A ministra do Meio Ambiente, Marina Silva, bem que tentou criar um factóide na reta final da campanha eleitoral, divulgando os índices de desmatamento na Amazônia no período de agosto de 2005 a agosto de 2006, mas o tiro saiu pela culatra: embora a taxa registrada no último ano do governo Lula tenha sido menor – talvez em função da pressa em divulgar os números preliminares coletados pelo Instituto Nacional de Pesquisas Espaciais (Inpe) antes do segundo turno eleitoral – a quantidade de floresta derrubada na Amazônia durante toda a gestão de Lula foi maior do que em qualquer um dos mandatos do tucano Fernando Henrique Cardoso.
De acordo com os dados do Prodes, sistema utilizado pelo Inpe para calcular o desmatamento, durante os quatro anos do governo Lula (2003-2006), foram derrubados 84.473 quilômetros quadrados de floresta, a uma média anual de 21.118 quilômetros.
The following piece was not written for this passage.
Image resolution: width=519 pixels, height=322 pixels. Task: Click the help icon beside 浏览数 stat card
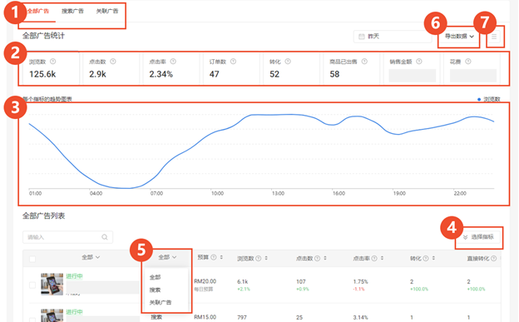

No primeiro mandato de FHC, o Brasil perdeu 77.830 quilômetros quadrados a uma velocidade média de 19.457 quilômetros quadrados por ano. FHC e Lula foram responsáveis, portanto, por desmatamentos numa área superior a cinco vezes a do estado de Alagoas.
É bom que se diga, antes que apareça um ardoroso petista dizendo que estou crucificando o presidente Lula: entre agosto de 1994 e agosto de 1995, em parte do primeiro mandato de FHC, portanto, o Brasil registrou a maior destruição de mata virgem na Amazônia: foram 29.059 quilômetros quadrados de florestas derrubados. O triste feito quase foi repetido dez anos depois, no governo Lula. Entre 2003 e 2004, sumiram 27.200 quilômetros quadrados de floresta, principalmente para dar lugar a pasto de gado e plantações de soja.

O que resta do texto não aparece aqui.